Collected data
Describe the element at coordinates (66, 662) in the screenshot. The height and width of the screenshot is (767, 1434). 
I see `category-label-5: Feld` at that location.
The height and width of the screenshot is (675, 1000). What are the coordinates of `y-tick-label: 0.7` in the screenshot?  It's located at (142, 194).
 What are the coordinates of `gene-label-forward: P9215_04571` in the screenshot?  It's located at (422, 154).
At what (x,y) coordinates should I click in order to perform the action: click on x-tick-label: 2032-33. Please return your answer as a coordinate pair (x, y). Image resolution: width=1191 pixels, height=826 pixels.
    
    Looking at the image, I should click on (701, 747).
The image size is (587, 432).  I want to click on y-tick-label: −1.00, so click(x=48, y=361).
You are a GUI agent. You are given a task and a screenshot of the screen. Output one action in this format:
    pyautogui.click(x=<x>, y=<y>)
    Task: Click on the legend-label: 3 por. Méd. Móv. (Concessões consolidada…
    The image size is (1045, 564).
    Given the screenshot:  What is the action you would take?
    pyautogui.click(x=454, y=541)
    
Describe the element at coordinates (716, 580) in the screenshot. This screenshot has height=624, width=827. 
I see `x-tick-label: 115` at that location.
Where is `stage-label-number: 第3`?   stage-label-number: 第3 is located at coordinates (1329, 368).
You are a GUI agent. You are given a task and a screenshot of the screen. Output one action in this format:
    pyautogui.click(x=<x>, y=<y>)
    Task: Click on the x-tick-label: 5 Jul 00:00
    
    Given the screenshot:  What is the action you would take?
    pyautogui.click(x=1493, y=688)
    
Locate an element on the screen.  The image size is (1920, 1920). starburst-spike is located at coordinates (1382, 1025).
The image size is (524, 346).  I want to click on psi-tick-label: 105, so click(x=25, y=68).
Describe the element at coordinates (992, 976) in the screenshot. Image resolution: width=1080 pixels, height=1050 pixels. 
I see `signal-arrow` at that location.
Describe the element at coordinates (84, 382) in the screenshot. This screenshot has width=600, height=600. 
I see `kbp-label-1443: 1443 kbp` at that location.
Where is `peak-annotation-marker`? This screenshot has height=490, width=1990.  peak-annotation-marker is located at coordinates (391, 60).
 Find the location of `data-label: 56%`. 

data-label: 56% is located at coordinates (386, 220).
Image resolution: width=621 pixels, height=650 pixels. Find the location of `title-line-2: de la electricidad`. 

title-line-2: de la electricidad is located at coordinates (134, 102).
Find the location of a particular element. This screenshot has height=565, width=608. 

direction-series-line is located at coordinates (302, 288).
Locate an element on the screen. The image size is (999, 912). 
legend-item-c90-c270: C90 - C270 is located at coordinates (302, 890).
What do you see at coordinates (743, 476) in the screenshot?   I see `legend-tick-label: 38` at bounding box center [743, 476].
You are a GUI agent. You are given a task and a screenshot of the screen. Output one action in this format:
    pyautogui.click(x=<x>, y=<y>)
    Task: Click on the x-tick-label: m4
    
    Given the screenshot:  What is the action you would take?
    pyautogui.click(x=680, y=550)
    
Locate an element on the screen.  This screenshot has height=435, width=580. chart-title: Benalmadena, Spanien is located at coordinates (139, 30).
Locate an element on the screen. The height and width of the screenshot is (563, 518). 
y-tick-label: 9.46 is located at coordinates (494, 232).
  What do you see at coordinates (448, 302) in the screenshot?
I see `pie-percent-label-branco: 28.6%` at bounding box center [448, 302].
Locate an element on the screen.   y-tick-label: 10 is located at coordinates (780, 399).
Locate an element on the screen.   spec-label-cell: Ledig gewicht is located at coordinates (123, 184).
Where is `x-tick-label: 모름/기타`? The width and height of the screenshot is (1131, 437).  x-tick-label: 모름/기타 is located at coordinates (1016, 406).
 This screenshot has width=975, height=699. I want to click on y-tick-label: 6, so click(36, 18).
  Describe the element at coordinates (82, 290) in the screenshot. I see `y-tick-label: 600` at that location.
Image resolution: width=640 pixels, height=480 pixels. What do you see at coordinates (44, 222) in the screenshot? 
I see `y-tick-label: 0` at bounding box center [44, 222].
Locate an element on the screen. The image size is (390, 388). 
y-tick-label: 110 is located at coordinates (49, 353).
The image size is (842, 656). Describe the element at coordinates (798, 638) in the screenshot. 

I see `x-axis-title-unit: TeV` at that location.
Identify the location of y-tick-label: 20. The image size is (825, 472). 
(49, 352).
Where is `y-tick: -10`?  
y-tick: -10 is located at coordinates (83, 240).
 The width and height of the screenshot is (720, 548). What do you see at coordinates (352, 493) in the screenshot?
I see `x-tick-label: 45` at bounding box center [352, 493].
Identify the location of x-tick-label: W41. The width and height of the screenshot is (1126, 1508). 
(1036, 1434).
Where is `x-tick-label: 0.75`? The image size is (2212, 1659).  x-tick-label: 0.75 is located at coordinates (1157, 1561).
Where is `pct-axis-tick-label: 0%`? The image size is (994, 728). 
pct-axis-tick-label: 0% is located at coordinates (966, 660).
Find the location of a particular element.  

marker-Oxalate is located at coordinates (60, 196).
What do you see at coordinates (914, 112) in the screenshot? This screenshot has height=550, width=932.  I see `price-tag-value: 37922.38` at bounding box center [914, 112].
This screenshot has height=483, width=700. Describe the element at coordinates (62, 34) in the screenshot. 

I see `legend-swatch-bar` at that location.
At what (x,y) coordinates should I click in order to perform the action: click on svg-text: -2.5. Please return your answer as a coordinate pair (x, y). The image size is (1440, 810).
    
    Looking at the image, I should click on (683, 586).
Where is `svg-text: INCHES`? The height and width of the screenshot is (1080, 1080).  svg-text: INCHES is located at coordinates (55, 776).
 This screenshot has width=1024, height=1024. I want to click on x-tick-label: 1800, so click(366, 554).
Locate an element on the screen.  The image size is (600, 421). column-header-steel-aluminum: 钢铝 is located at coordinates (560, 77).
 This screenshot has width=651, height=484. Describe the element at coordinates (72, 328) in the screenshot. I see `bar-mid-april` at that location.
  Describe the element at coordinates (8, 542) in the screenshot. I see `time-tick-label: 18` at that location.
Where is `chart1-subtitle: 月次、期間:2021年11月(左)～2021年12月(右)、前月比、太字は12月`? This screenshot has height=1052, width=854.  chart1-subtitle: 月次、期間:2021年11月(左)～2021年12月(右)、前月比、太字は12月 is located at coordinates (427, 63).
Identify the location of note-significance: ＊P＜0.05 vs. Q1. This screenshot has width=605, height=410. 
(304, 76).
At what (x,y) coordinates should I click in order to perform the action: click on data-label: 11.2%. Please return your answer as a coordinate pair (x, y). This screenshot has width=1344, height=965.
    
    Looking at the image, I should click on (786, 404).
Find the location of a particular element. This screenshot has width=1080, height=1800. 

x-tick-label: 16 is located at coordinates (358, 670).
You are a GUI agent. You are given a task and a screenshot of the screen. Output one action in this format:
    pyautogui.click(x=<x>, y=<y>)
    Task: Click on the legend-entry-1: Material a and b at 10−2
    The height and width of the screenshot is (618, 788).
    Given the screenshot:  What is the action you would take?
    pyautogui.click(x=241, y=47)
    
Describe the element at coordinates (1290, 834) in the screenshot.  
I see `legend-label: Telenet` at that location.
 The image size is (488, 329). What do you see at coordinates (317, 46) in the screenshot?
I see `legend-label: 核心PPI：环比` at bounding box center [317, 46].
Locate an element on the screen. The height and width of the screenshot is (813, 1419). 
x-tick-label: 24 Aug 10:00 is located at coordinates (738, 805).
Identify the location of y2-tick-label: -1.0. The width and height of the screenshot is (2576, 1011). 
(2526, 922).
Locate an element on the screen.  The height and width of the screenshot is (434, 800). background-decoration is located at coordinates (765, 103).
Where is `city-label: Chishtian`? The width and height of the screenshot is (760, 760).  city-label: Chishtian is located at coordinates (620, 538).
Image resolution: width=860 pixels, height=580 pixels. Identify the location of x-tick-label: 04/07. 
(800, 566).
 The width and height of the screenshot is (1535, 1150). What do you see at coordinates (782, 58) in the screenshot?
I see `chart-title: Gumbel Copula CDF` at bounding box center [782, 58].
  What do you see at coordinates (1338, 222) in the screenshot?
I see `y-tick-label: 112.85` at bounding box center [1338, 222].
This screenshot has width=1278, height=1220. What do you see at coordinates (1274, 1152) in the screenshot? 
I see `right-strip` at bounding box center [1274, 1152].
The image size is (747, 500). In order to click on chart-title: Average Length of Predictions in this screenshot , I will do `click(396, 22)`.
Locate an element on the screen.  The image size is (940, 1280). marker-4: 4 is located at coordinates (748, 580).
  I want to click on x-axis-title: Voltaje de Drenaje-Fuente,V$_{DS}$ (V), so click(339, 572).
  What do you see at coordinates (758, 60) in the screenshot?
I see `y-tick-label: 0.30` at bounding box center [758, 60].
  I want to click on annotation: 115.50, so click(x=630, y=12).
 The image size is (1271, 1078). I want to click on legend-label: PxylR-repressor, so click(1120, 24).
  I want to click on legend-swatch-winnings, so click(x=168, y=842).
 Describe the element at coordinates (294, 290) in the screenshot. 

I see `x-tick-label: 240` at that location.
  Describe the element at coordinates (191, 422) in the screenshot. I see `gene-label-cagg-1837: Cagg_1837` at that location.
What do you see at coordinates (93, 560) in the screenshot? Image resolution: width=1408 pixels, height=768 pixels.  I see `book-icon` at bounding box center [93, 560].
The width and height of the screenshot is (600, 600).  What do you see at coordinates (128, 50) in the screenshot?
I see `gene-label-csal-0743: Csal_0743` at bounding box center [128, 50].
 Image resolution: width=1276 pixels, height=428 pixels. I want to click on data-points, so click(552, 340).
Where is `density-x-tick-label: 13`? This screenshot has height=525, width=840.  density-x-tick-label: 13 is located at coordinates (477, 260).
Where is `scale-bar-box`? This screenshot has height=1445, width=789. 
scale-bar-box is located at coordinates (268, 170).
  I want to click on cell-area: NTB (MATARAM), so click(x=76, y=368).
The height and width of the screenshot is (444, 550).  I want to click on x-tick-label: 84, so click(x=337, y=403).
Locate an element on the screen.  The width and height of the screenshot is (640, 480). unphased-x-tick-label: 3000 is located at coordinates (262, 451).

> **Task prompt**: Reproduce, unchanged, the lines of the material from the line containing "coordinates (123, 184)." up to and including the line containing "center [352, 493].".

> **Task output**:
Locate an element on the screen.   spec-label-cell: Ledig gewicht is located at coordinates (123, 184).
Where is `x-tick-label: 모름/기타`? The width and height of the screenshot is (1131, 437).  x-tick-label: 모름/기타 is located at coordinates (1016, 406).
 This screenshot has width=975, height=699. I want to click on y-tick-label: 6, so click(36, 18).
  Describe the element at coordinates (82, 290) in the screenshot. I see `y-tick-label: 600` at that location.
Image resolution: width=640 pixels, height=480 pixels. What do you see at coordinates (44, 222) in the screenshot? 
I see `y-tick-label: 0` at bounding box center [44, 222].
Locate an element on the screen. The image size is (390, 388). 
y-tick-label: 110 is located at coordinates (49, 353).
The image size is (842, 656). Describe the element at coordinates (798, 638) in the screenshot. 

I see `x-axis-title-unit: TeV` at that location.
Identify the location of y-tick-label: 20. The image size is (825, 472). 
(49, 352).
Where is `y-tick: -10`?  
y-tick: -10 is located at coordinates (83, 240).
 The width and height of the screenshot is (720, 548). What do you see at coordinates (352, 493) in the screenshot?
I see `x-tick-label: 45` at bounding box center [352, 493].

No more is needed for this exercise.